Pray for Us Sinners, originally published in 2000 is dropping on the literary scene once again. The author, Patrick Taylor, has found great success and renown in these thirteen years for his fiction set in the Irish countryside, most notably with his Irish Country series.
Taylor has an interesting and successful past: growing up in Northern Ireland, earning his M.D., leaving the troubles of his home country for Canada where he contributed to the field of medical research, and eventually throwing his hat in the ring of novel writing.
Pray for Us Sinners is a tale of war, a story that takes place during the battle for Northern Ireland. The Provisional IRA is concocting schemes to make Belfast and the rest of the six counties of Northern Ireland ungovernable.
If the British can’t control the lands they will be forced to leave. In this effort the Provos are becoming more daring and savage, attacking civilian targets to get at the British.
In this climate of bombings and violence, an old school Irish bomb maker, Davy MacCutheon, a hard man who has seen it all and never cared for the civilian strikes, is having his resolve tested by the atrocities he witnesses and the pressure he receives from his love, Fiona, to get out.
On the other side, Marcus Richardson is a British bomb disposal officer. Marcus takes stock of his life after a car bomb nearly takes it. He has faced fear all his life, but now he doesn’t think he wants to anymore. When offered a position in the SAS, Marcus takes the most dangerous mission he’s ever faced, to go undercover and infiltrate the Provisional IRA. This mission will test Richardson, making him question his resolve, his motives, and what exactly he wants in life.
Through the course of the story, these two men’s paths cross, both needing something from the other. They are each trying to find their way out, but with one more job to do, the clock is ticking.
The story goes deeper than the fighting; it is a chronicling of the hatred, which perpetuated the conflict, and the humanity that struggled and flourished even under its shadow. Taylor displays the conditions of Belfast in the early years of the recent Irish “troubles”: bombings, unemployment, Protestant elitism, and Catholic hostility. But he also shows friendships and relationships founded in love and respect, characters trying to show that Catholic or Protestant, people share a common thread.

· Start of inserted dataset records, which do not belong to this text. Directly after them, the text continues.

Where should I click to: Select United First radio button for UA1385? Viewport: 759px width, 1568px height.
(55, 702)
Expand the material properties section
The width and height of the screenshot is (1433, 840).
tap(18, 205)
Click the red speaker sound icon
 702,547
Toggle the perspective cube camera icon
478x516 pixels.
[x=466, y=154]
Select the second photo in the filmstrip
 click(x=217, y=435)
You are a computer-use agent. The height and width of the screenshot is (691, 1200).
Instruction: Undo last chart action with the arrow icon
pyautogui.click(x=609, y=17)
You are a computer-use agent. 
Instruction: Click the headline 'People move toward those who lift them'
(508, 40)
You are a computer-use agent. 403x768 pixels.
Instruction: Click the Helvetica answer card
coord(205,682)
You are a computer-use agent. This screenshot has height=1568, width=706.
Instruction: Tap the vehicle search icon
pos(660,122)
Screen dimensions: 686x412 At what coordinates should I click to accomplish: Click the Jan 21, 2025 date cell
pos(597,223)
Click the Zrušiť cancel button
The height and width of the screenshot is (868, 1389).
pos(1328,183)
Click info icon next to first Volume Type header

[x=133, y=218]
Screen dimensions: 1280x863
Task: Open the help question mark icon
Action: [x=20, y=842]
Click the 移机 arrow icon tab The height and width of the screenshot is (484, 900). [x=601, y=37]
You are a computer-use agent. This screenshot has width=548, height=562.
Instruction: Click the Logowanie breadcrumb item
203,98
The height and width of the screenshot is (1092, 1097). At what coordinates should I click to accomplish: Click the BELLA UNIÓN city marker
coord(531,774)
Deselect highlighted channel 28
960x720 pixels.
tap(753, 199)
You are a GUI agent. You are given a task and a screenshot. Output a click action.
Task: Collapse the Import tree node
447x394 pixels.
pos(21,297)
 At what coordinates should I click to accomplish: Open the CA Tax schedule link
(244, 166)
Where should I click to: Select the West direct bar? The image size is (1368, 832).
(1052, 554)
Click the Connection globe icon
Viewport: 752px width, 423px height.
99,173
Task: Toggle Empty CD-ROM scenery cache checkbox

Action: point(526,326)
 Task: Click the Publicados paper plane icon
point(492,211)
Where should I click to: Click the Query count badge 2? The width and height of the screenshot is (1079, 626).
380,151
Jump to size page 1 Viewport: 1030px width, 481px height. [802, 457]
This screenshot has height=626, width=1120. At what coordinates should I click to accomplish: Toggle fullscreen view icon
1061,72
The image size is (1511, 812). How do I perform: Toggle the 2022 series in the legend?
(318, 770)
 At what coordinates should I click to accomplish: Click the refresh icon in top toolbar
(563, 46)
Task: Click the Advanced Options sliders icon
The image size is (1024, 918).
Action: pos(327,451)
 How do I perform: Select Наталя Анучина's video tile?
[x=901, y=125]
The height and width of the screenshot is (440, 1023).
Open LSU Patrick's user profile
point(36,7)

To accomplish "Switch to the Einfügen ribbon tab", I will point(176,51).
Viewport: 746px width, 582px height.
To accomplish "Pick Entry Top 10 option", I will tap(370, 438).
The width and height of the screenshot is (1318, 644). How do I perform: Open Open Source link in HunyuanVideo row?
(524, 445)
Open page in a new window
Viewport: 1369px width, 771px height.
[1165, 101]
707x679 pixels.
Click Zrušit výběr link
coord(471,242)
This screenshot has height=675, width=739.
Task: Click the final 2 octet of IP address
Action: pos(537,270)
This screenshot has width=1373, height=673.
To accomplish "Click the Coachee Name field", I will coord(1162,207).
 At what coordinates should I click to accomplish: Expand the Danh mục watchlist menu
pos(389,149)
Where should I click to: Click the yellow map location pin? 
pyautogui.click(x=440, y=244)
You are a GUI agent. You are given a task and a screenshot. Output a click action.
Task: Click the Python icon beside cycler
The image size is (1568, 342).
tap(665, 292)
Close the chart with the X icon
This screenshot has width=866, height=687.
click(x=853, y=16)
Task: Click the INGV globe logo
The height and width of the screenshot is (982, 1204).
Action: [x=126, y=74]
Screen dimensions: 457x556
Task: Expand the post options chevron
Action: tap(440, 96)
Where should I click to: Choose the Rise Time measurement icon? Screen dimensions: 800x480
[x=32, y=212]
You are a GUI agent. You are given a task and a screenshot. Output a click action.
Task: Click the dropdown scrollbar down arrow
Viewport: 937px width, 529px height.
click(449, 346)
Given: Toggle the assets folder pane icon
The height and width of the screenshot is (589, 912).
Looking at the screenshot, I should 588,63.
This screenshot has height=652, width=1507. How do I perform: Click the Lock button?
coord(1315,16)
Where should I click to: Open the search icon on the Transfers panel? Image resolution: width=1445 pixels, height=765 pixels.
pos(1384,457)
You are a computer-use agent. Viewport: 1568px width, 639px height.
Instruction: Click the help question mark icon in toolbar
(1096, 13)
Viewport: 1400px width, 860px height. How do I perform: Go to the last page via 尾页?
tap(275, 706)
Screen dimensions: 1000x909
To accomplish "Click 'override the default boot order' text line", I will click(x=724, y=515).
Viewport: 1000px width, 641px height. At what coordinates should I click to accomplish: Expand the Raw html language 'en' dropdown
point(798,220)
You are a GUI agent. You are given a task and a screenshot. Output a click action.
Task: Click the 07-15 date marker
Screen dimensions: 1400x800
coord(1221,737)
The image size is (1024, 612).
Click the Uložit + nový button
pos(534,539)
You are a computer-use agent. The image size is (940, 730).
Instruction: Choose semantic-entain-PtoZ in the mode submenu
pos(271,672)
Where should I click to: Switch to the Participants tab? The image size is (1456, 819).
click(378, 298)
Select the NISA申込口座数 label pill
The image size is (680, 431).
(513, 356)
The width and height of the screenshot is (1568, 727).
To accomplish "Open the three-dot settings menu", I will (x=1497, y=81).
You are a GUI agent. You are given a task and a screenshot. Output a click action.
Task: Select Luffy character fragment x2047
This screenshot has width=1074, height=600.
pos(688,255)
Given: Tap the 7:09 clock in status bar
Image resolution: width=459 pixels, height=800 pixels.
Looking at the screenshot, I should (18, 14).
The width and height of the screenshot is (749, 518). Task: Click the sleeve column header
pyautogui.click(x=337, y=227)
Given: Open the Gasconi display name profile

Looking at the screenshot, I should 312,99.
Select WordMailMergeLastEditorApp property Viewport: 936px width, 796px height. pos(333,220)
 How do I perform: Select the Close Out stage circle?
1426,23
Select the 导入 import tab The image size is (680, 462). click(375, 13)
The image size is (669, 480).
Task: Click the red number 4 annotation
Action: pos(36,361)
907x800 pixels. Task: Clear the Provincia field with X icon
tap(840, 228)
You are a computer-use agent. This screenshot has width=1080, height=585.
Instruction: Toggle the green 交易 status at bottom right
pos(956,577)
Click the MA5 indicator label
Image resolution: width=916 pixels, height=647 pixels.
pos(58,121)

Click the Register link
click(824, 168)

John Keating, an actor that has lent his talents to Taylor’s writings numerous times reading for the Irish Country series, draws the listener in with his Irish brogue and various English accents giving the feel that we are having a pint in the pub with Marcus or Davy, or standing at attention during a meeting with Marcus’s higher-ups.
The knowledge and talent of both the reader and author create an enjoyable, captivating, and often tense drive through the bomb-torn streets of Belfast in the 1970s. Taylor’s pace and breaks usually make it easy to follow the action and the characters.
It may just be my Irish heritage, or the skill and knowledge Taylor and Keating bring to Pray for Us Sinners, but I found myself interested from start to finish. And if you enjoy this story, you’ll be happy to know that there is a sequel, Now and in the Hour of Our Death, for your reading (as it has not yet made the leap to audio) pleasure.